What I wanted to do was explore the design style of each piece and the way each individual artist had interpreted and tweaked the animal form, especially if it was also a functional item. Trying to get inside their creative minds as I worked; and at the end of the exercise, the final scribbles were really just a crude record. The real result was what had been imprinted in my visual memory and loosening up my hand skills. I'm already looking forward to my next visit.


19 comments:

Soozcat said...

So many wonderful things for the eye here, but that watercolor mouse...

rachel said...

I think I could see that little hare shape in felt......

A very lovely selection; thank you!

Sweet Birdy Love said...

Wow, a place chock full of treasures.

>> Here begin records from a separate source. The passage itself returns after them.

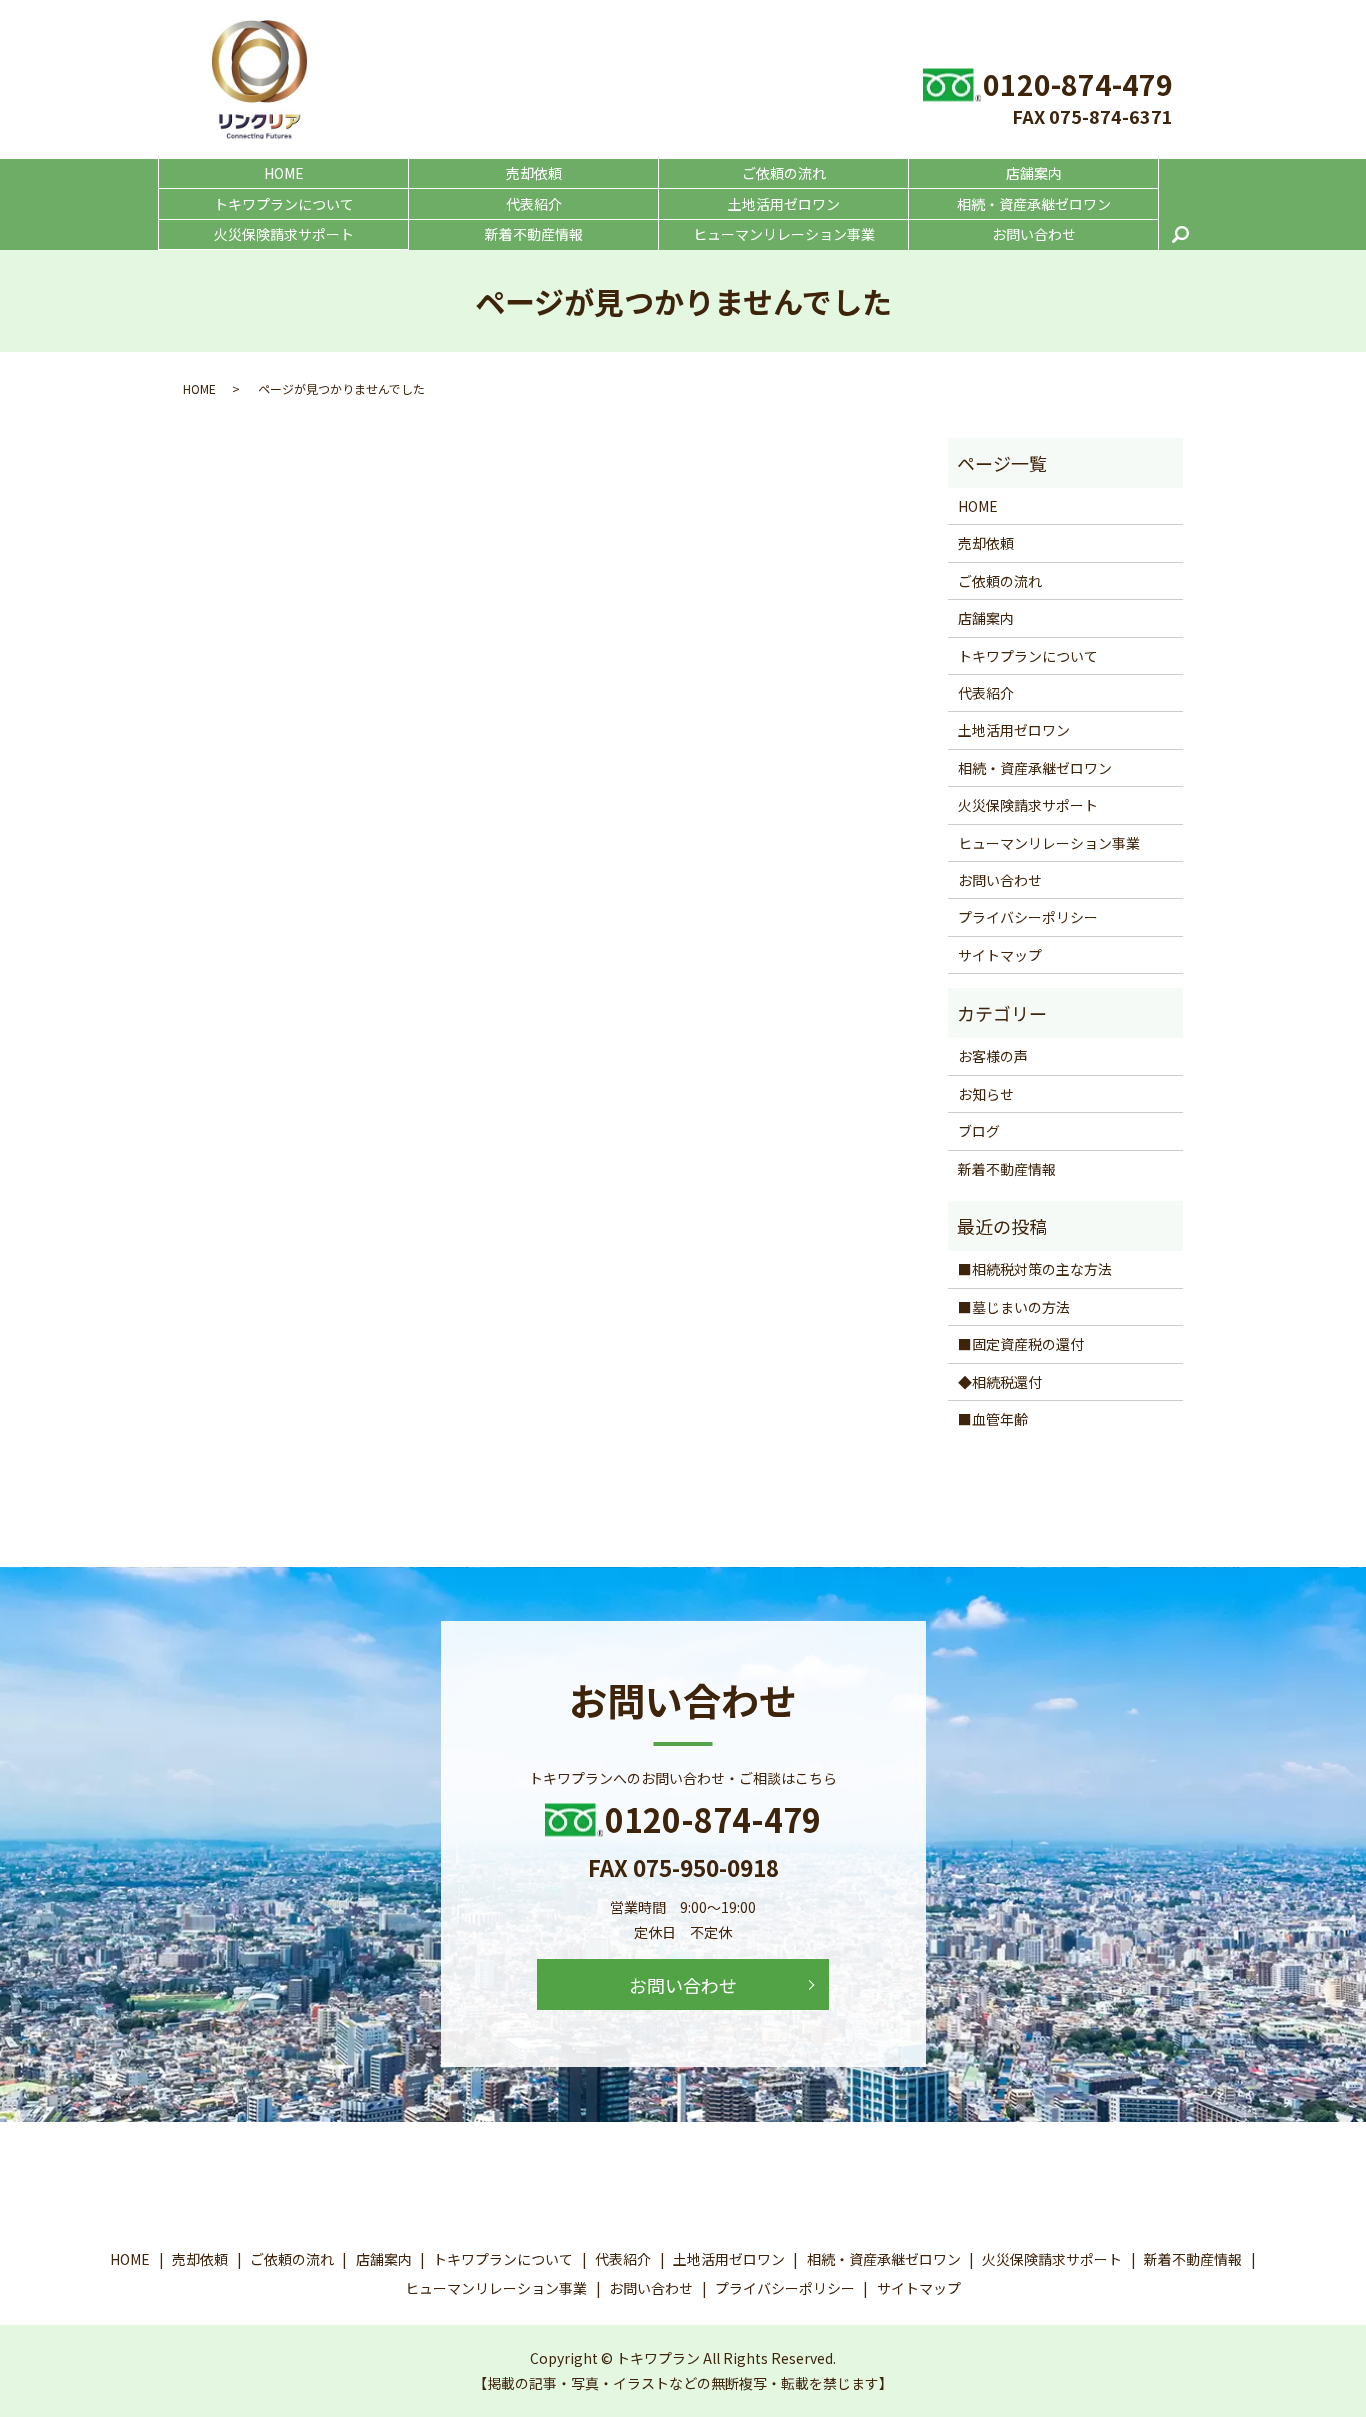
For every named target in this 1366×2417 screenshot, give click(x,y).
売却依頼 (534, 173)
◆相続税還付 (1000, 1382)
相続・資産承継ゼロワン (1034, 204)
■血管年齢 (993, 1419)
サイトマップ (1000, 955)
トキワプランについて (284, 204)
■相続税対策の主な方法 (1035, 1269)
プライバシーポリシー (1028, 917)
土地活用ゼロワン (784, 204)
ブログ (979, 1131)
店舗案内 (1034, 173)
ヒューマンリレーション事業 (784, 234)
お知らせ (986, 1094)
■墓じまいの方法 (1014, 1307)
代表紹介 (534, 204)
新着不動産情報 (534, 234)
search (1180, 235)
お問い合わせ (1034, 234)
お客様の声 (993, 1056)
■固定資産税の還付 (1021, 1344)
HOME (284, 173)
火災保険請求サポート (284, 234)
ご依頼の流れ (784, 173)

Those needlework 'love tokens' are exquisite. I wonder if the recipient really appreciated the amount of effort that went into them......
Love the little mouse on the turnip and the hare tureen.
Can understand why you don't like getting too near the glass partitions Gretel. The angle of the 3rd photo had me feeling quite giddy........... and I was sitting down!
Claire :)

Charlotte said...

Lovely, I love the little exhibits there.

Julia Guthrie said...

Gosh, what a palace of treasures!! :)

Jill said...

What a treat, thank you for sharing this wonderful collection of treasures. I think the little frog has to be a favourite.

Natasha said...

I love the needle work flowers, they're gorgeous!

moonandhare said...

Lucky you, getting to visit the Ashmolean. I do like that needlework frog -- his legs are just perfect!

Laurel said...

I loved your last post on the Ashmolean and I love this one, too! I really love the glass galleries: it's modern but done in a way that looks very organic to the collection, from afar anyway.

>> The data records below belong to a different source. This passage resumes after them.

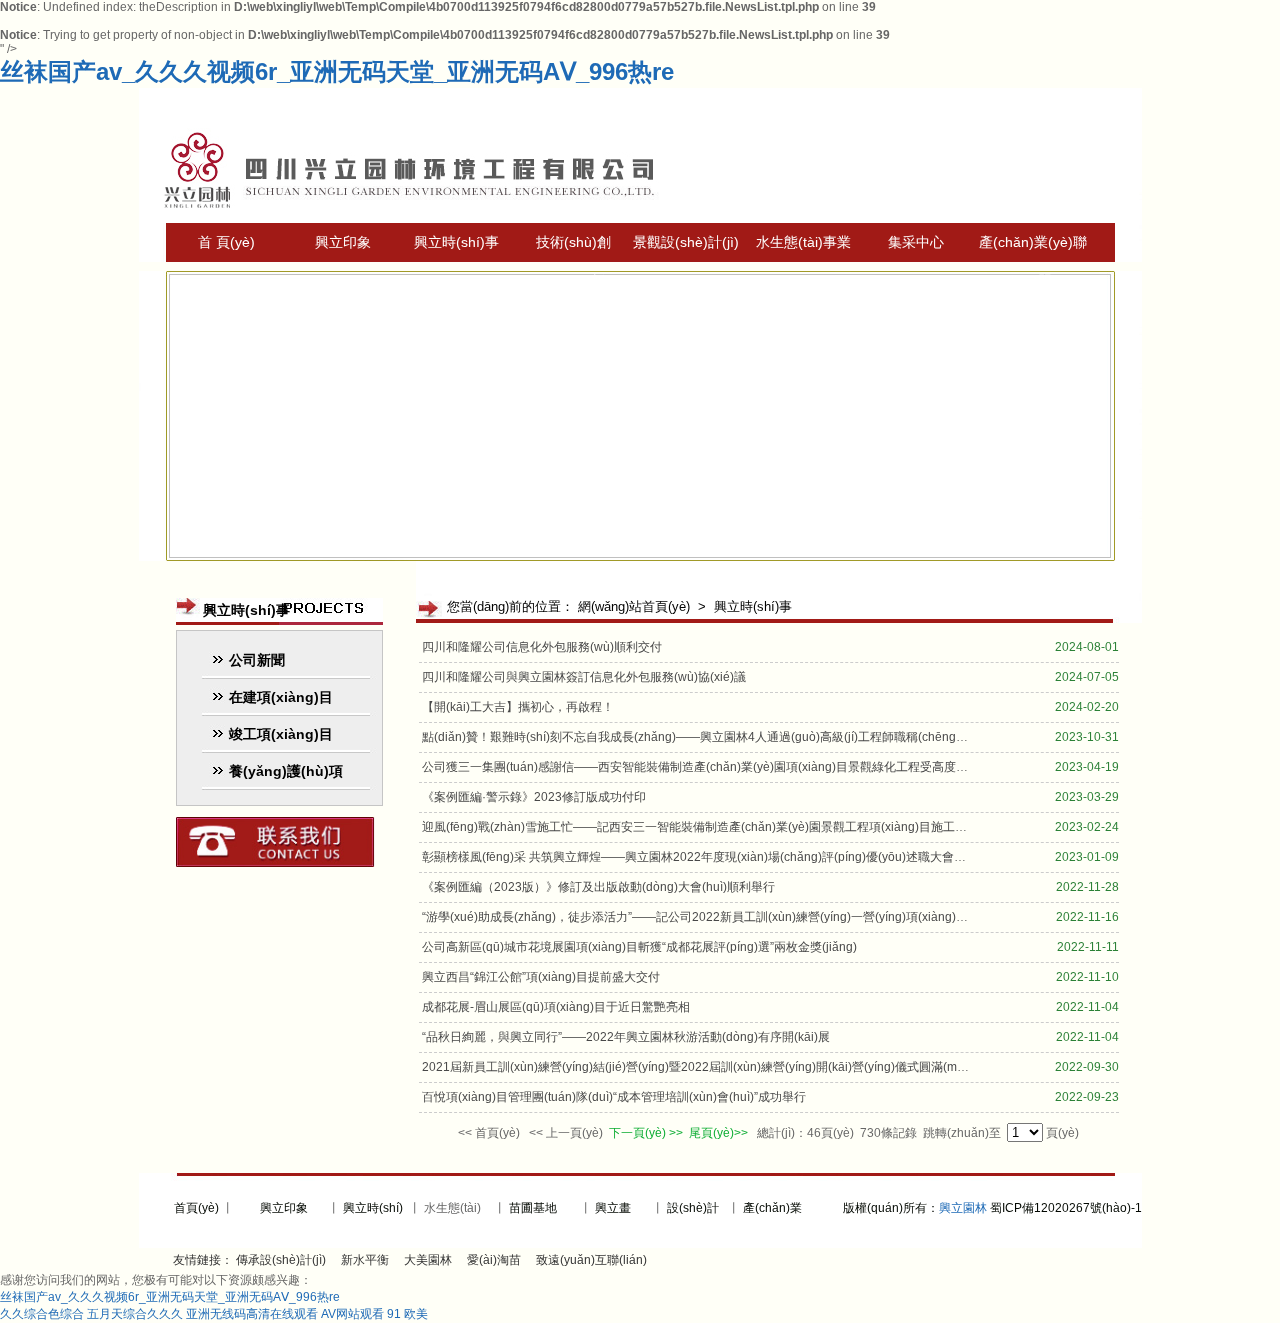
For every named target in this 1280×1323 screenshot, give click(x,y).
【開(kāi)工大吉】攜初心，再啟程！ (518, 707)
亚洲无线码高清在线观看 (252, 1314)
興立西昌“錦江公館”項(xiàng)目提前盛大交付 (541, 977)
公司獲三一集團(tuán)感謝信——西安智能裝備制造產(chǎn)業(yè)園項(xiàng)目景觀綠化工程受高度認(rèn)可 (714, 767)
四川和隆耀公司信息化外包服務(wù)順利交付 (542, 647)
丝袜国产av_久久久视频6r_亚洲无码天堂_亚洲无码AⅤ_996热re (337, 71)
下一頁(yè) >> (646, 1133)
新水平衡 (365, 1260)
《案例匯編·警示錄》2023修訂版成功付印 (534, 797)
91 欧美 (407, 1314)
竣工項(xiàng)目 (281, 734)
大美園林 (428, 1260)
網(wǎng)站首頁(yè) (634, 606)
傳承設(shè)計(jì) (281, 1260)
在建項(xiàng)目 (281, 697)
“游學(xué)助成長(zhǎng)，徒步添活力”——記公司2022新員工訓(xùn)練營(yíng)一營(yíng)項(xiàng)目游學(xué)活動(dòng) (751, 917)
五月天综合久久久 (135, 1314)
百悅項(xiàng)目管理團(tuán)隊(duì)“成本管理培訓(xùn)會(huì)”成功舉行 (614, 1097)
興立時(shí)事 (456, 242)
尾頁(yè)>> (720, 1133)
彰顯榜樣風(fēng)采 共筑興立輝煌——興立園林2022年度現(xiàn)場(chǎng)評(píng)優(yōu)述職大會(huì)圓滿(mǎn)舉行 (740, 857)
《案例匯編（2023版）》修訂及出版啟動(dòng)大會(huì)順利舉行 (598, 887)
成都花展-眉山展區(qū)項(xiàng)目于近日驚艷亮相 (556, 1007)
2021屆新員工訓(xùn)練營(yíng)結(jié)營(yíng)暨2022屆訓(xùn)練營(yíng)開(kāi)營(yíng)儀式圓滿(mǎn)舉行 (710, 1067)
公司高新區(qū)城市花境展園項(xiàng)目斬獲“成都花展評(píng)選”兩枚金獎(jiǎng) (639, 947)
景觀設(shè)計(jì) (686, 242)
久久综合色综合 (42, 1314)
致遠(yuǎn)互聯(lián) (591, 1260)
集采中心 (916, 242)
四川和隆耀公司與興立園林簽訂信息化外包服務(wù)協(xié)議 (584, 677)
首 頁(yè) (226, 242)
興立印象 (343, 242)
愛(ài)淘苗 (494, 1260)
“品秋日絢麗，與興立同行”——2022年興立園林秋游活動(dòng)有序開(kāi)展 (626, 1037)
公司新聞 (257, 660)
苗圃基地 (533, 1208)
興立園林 (963, 1208)
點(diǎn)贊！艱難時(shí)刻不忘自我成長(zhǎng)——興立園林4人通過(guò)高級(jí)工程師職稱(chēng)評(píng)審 (719, 737)
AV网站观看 (352, 1314)
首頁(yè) (195, 1208)
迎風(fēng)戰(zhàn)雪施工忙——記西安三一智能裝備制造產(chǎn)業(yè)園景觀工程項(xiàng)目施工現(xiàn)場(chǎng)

Thank you so much for picking out a few treasures for us to look at. I have small children and live in an area that's not heavy in museums so I haven't been to a museum with adequate time to look around in, oh, forever.

d. moll, l.ac. said...

Perhaps we can share the lacquered hare....

menopausalmusing said...

Oh Gretel, what a beautiful photo laden post..... I keep meaning to get to the Ashmolean again, since I made my first visit just a couple of weeks before it closed for refurbishment/extending. It looks stunning!

Anonymous said...

what a wonderful place it looks Gretel - so much visual treasure! It is one of the things I sorely miss, not living in Edinburgh anymore with it's wealth of museums and galleries. I am not even sure that Nottingham has anything even remotely close. I am really enjoying your journey through drawing ...

Frances said...

Gretel, it is so kind of you to share your visit to the Ashmolean animals with us.

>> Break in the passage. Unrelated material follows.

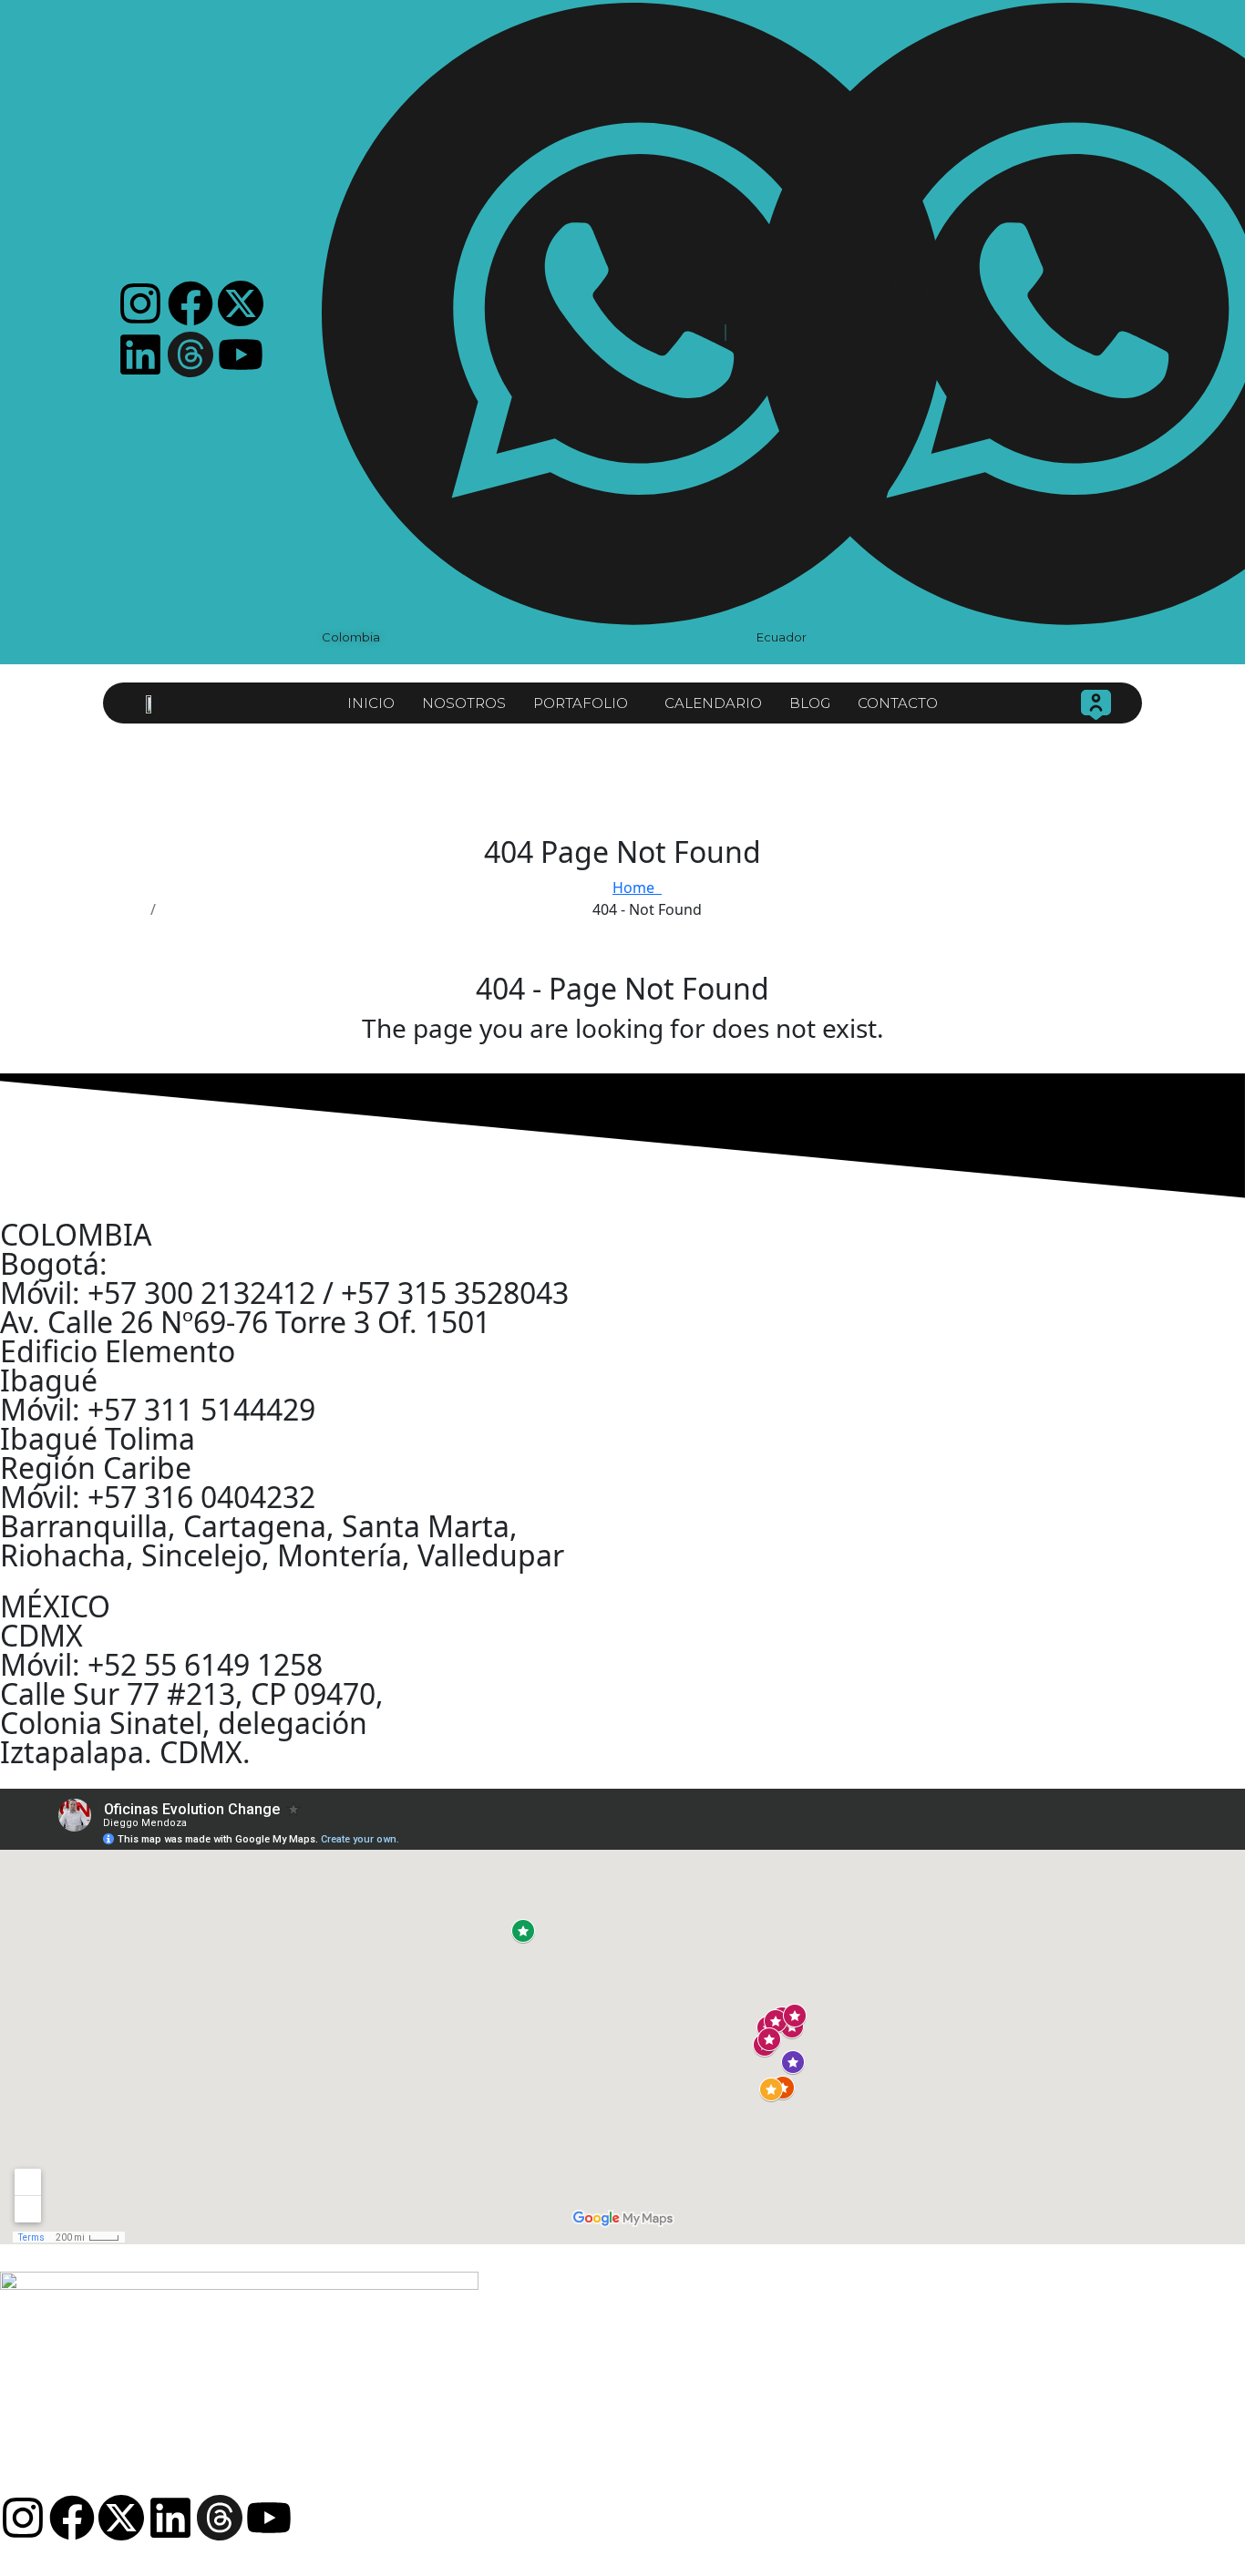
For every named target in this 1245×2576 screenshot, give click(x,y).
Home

There are so many ways that artists from various times and places have been inspired by beautiful animals. When I visit our giant Metropolitan Museum, I often like to wander around the galleries that exhibit items with no named creator. I just marvel that hundreds of years ago certain folks were able to create magnificent pieces from all sorts of materials, in all sorts of sizes, and that I am able to see them.

Like you, I often find myself trying to imagine how these wonders were brought forth.

That clear and open staircase would freak me out a bit too, I admit it!

xo

Anonymous said...

What a visual feast - and of course I like the needlework favours best!!

Chrissie said...

Oh Gretel, what a treasurehouse indeed - I'm in love with the hare tureeen.

Rowan said...

I've never been to the Ashmolean Museum although I know it holds many treasures. Those needlework favours are just beautiful, I must make time for another visit to Oxford and spend a few hours looking round the Museum.

Twiglet said...

What a feast of little treasures - thank you for sharing them.

Pamela Terry and Edward said...

Wow.

Eliane said...

Must must must go back to the Ashmolean. Such a lovely museum with a great collection and your pictures make me itch to see the new architecture.

Can just see a dormouse like the ink sketch you photographed and I really like the horse with the turquoise mane - beautiful colour.